December 2016
·
78 Reads
·
9 Citations
Na+/K+-ATPase (NKA), a transmembrane protein, facilitates active transport of three Na+ out of the cell and two K+ into the cell with the expense of an ATP. It plays an important role in regulating the ionic homeostasis and maintaining membrane potential. Additionally, NKA plays a crucial role in driving a variety of secondary transport processes such as Na+-dependent glucose and amino acid transport. NKA is composed of α and β subunits, which have several tissue-specific isoforms. The α subunit of NKA possesses catalytic activity of the enzyme and that contains binding sites for cardiac glycosides, ions, and ATP and also phosphorylation sites for protein kinase A and protein kinase C. The β-subunit is required for the insertion for the catalytic subunit into the membrane and also facilitates cell adhesion and associated signal transduction.
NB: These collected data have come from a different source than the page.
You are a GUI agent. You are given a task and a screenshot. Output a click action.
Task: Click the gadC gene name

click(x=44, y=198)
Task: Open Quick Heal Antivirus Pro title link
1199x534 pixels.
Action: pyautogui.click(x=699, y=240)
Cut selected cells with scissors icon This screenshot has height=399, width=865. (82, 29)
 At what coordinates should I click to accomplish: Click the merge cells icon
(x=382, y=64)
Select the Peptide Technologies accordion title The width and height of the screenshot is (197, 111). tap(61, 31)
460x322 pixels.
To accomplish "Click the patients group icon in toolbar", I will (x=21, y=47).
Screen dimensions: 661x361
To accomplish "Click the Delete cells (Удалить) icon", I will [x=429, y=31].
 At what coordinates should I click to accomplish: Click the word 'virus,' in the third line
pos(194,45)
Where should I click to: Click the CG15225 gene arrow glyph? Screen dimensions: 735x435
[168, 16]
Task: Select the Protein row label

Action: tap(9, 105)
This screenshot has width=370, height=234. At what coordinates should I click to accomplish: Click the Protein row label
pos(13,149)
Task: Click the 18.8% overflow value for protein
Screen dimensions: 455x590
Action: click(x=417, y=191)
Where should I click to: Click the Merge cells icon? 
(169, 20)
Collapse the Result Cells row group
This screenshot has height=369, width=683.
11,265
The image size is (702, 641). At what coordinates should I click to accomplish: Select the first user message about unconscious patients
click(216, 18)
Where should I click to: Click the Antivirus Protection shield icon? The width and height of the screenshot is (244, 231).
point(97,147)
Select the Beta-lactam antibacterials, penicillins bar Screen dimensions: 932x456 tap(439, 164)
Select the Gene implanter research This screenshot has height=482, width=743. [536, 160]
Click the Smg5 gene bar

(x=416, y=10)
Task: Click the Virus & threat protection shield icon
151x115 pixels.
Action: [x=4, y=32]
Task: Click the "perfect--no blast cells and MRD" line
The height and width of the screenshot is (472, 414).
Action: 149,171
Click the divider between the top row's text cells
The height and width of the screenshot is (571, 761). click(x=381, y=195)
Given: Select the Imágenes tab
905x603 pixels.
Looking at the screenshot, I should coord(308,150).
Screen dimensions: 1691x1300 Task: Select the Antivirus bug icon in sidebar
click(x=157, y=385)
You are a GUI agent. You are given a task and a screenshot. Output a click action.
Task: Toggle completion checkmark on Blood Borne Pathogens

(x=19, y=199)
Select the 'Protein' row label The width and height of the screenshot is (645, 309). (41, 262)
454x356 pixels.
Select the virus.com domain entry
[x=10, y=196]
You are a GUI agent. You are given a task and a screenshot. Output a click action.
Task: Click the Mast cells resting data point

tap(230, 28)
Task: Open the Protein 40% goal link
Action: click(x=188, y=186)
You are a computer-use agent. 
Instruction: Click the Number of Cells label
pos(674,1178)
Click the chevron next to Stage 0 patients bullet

Cardiotonic steroids, for example, ouabain, elicit their effects by inhibiting the NKA activity, thereby raising [Na+]i leading to an increase in [Ca2+]i mainly via NCX, thereby modulating ion concentrations and contractility. There are several synthetic and endogenous protein inhibitors of NKA having similar effects that mediate an increase in [Ca2+]i. Activation of PKA and PKC by different stimulants, for example, thrombin, regulates NKA activity in pulmonary smooth muscle cell membrane. Regulation of NKA activity by PKA and PKC has been shown to occur upon phosphorylation of FXYD proteins, which are regulated in a tissue-specific manner. Additionally, some hormones, for instance, catecholamines, increase lung fluid clearance via β-adrenergic mediated mechanisms of active Na+ transport across lung epithelial cells. NKA is associated with several cellular functions such as apoptosis and cellular proliferation. Dysregualtion of NKA is implicated for several metabolic and neuronal disorders.